Using deep learning, Malong technologies found a unique way to be able to train algorithms on representative, real world data, which they’ve dubbed weakly supervised learning. Matt defines weakly supervised learning as “the ability for the machine to learn from noisy data in such a way that it's as performant as learning from clean data. Using data naturally, as it is chaotic and random and sometimes wrong or imbalanced. There's a whole set of techniques in this field of learning strategy.”
Becoming a leader in AI means sharing your knowledge
Scott emphasizes that AI is different from past technical revolutions, where advances in technology were jealously guarded and siloed. Speaking about Malong’s leap forward with weakly supervised learning, he emphasizes that “we really want deep learning to work and land for everyone. We do encourage other companies to start taking up the weakly supervised learning approach. We did not just release a peer-reviewed paper-paper. We also released some code, and even some models, as well, to help people get started.”
The argument is that in order to differentiate yourself in the field of AI, you have to be at the forefront of cutting edge technology, and to be at the forefront you need to be in constant collaboration with others. His company’s philosophy - “putting our stuff out there to get the community involved can help us, and then help everyone else. We believe our differentiator is that we are continuously at the forefront, at the state of the art. That's where we have our differentiation.”

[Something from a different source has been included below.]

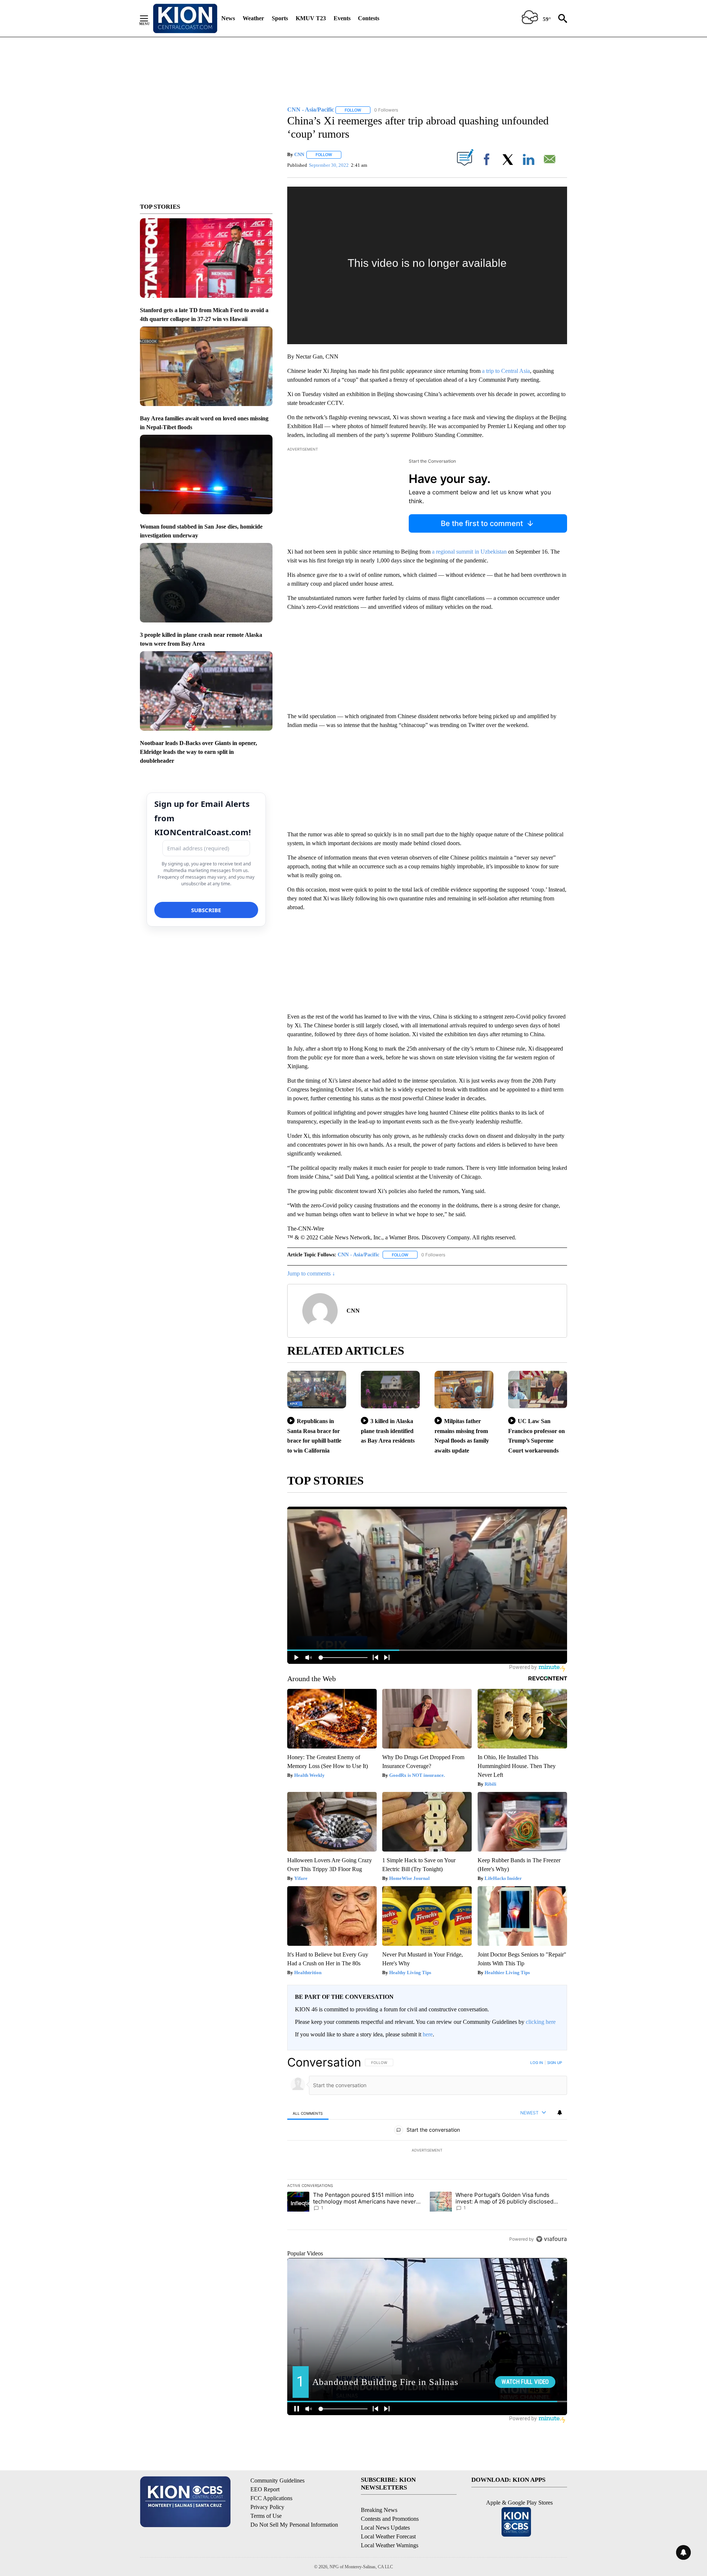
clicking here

From cashierless stores to automated image-based quality control in production, computer vision is having an impact on our world, and making huge leaps in evolution in the past 15 years. As AI continues to take off, Scott shares some final advice for those who want to get started and bring AI into their companies: set your expectations properly, recognizing that machine learning rarely has a 100% accuracy, understand the technology and identify a concrete use case in your business, and work with experts to execute.